Supreme Court decision on business rates for cash machines
By Sarah Wood | 20th May 2020
The Supreme Court has given its ruling on whether ATM facilities, both inside and outside of stores, should be separately assessed for business rates.
The long-running dispute over the rating of ATM machines concluded with the court's decision that cash machines shouldn't be separately assessed for business rates.
The decision upholds the Court of Appeal's previous decision and is a resounding win for Cardtronics - the suppliers of ATM machines - and Tesco, Sainsbury's and the Co-op, who all pursued this appeal.
The decision will be welcomed by retailers from small convenience stores to large supermarket chains, who will now look to recover the estimated £300 million in business rates paid on ATM sites since 2010.

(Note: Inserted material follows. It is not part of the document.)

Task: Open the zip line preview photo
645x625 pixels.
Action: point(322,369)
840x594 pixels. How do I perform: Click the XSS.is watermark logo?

Emily Wood, partner at law firm DMH Stallard and head of the real estate dispute resolution team, represented Cardtronics throughout the litigation.
She said: "We have seen high streets across the country begin to struggle to survive, right through to now where the current pandemic has closed whole towns and isolated communities. As we move out of lockdown, it's essential that all that can be done is done, to open these high streets up and provide services to rural communities.
"Retaining the imposition of rates on ATMs would have had huge ramifications not only for the industry, but the provision of available cash to spend locally and where needed. More so than ever, in the current climate, the right decision has been upheld by the Court."
Punchline said: "This decision is good news for rural communities which have seen bank and ATM machines closing in recent years. It could now spell a return to better access to cash for villages and small towns."
Cardtronics is the world's largest ATM operator and manages nearly 300,000 machines, including around 20,000 are in the UK.